* [The task]:
Rewrite the rows from the line containing "Screen dimensions: 245x223" through the line containing "click(x=655, y=149)" as a numbered list, skipping blank lines and omitting the pictures.

* [Data entries]:
[BEGIN]
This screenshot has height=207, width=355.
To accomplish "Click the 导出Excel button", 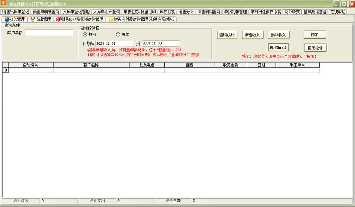I will point(278,48).
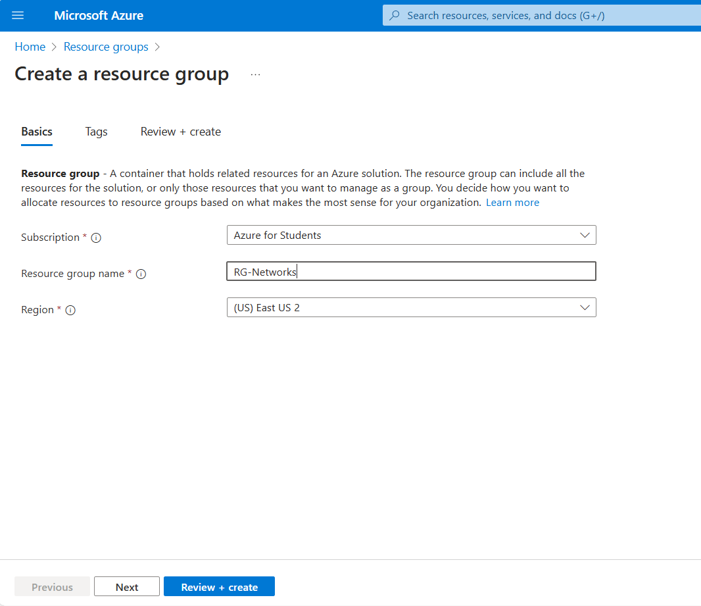Click the Review + create button
The height and width of the screenshot is (606, 701).
tap(219, 586)
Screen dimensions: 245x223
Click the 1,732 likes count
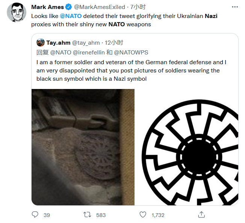coord(158,215)
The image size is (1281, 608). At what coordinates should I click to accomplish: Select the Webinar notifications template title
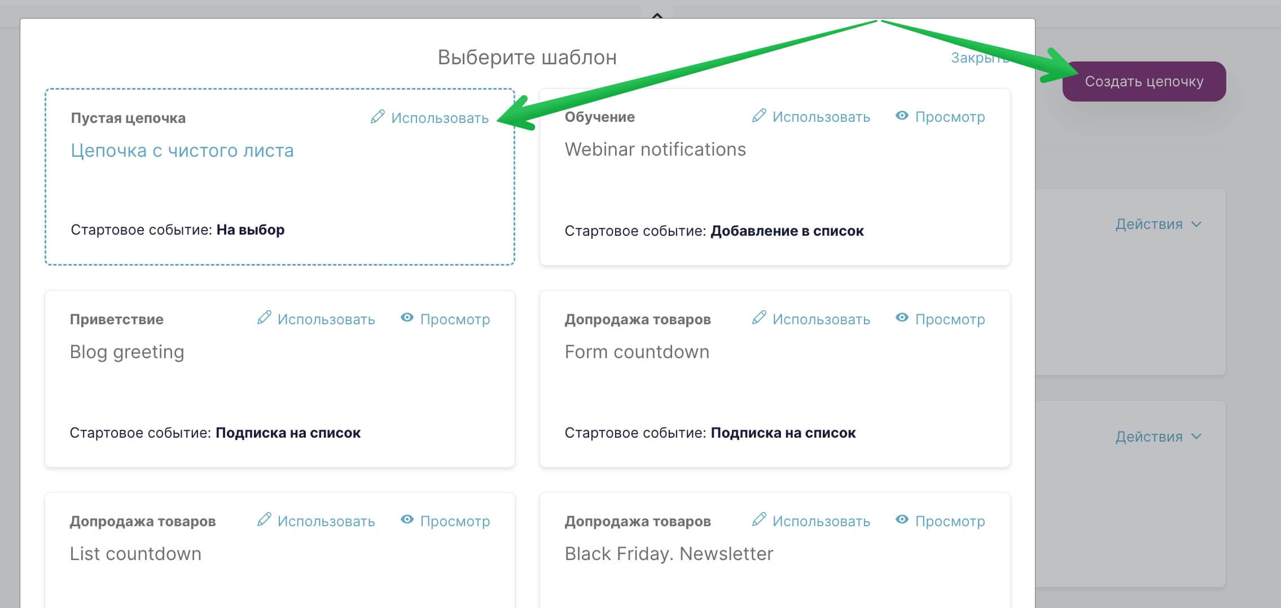click(x=655, y=149)
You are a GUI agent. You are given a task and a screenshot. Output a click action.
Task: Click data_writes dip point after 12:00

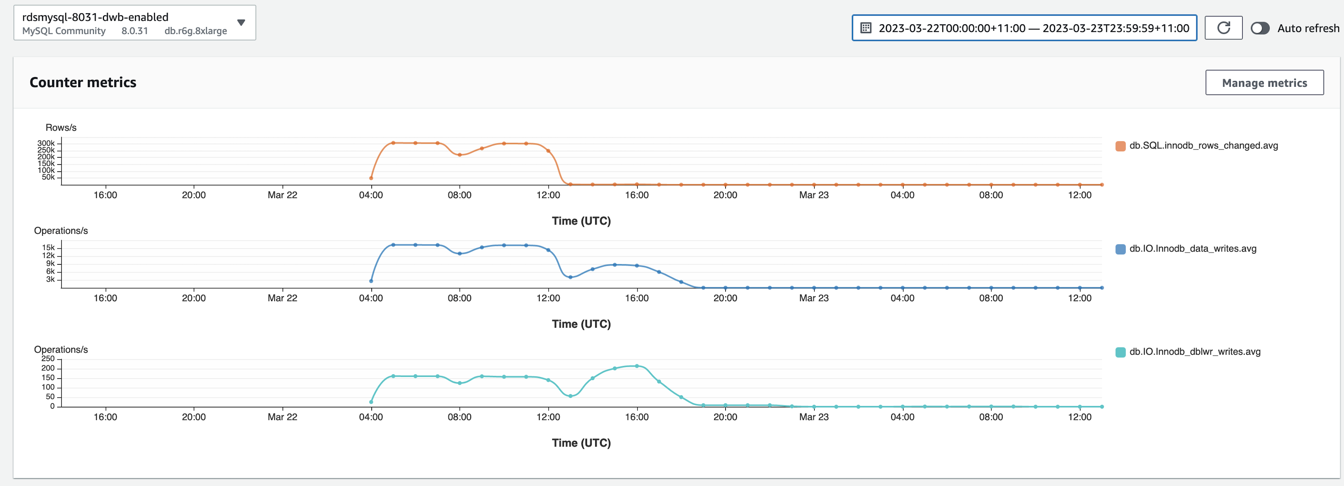[x=570, y=277]
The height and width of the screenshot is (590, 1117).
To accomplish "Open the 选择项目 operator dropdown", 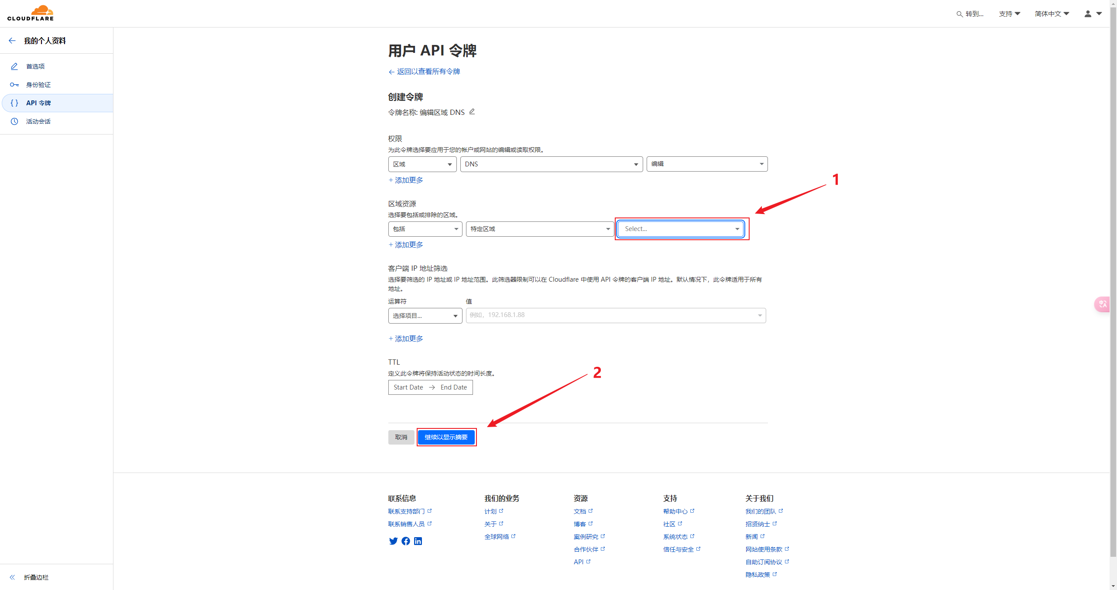I will [425, 316].
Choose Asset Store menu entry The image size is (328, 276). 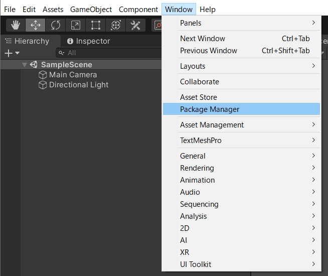pyautogui.click(x=199, y=97)
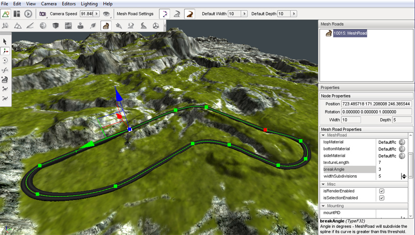Viewport: 415px width, 235px height.
Task: Toggle the visibility eye icon in the toolbar
Action: click(106, 14)
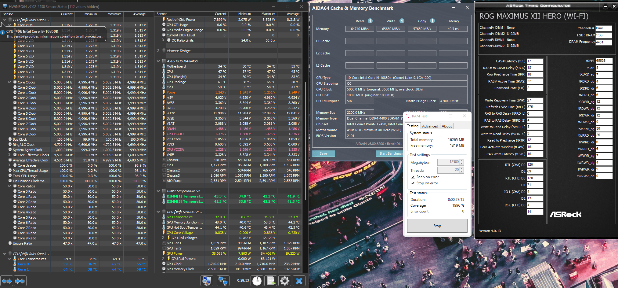This screenshot has width=618, height=288.
Task: Increase the Megabytes spinner value
Action: pyautogui.click(x=461, y=161)
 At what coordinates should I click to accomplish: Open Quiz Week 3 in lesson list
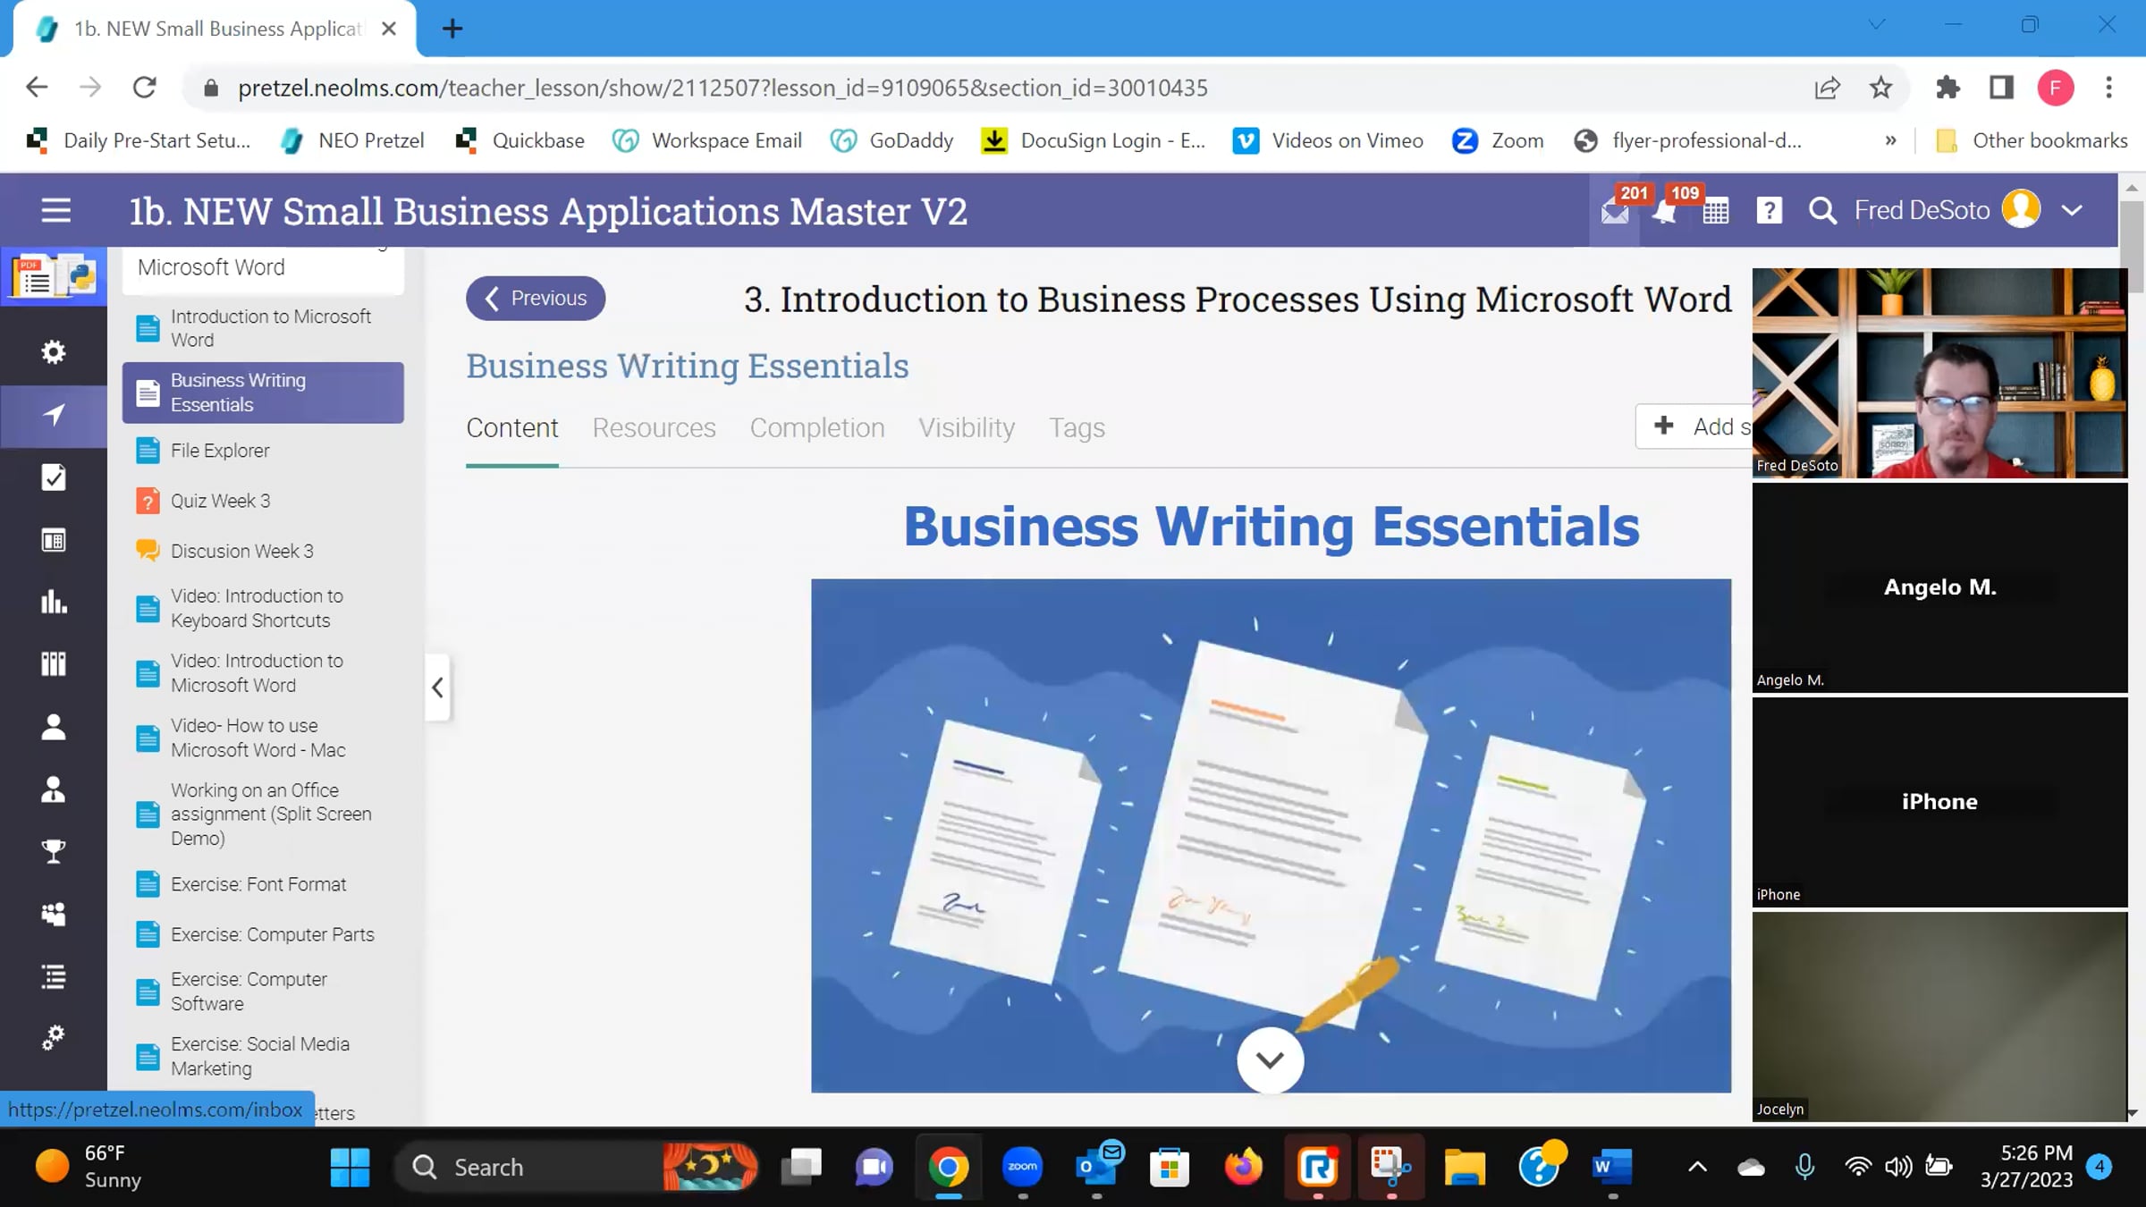point(220,501)
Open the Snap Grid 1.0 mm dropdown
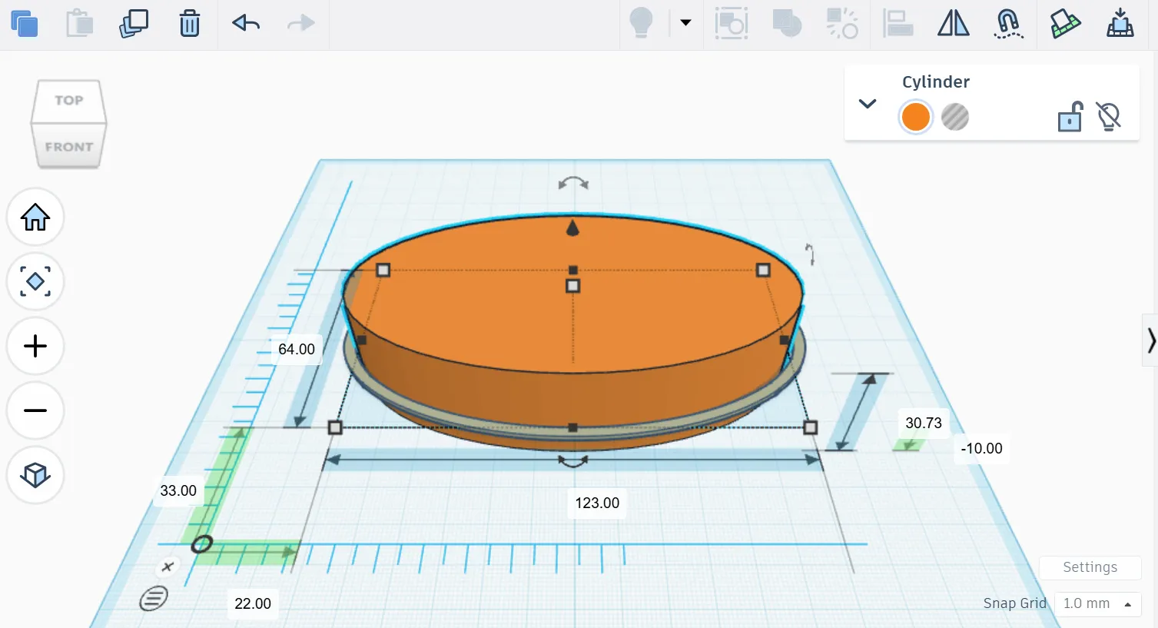Screen dimensions: 1158x628 point(1097,603)
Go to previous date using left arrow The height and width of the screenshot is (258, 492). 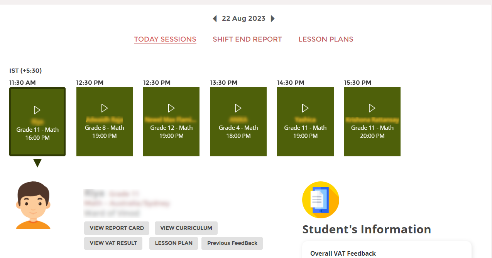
[END]
* [Written answer]:
1. Screen dimensions: 245x223
2. Click the 1,732 likes count
3. coord(158,215)
4. The image size is (1281, 608). At what coordinates should I click to accomplish: Select the Webinar notifications template title
5. click(x=655, y=149)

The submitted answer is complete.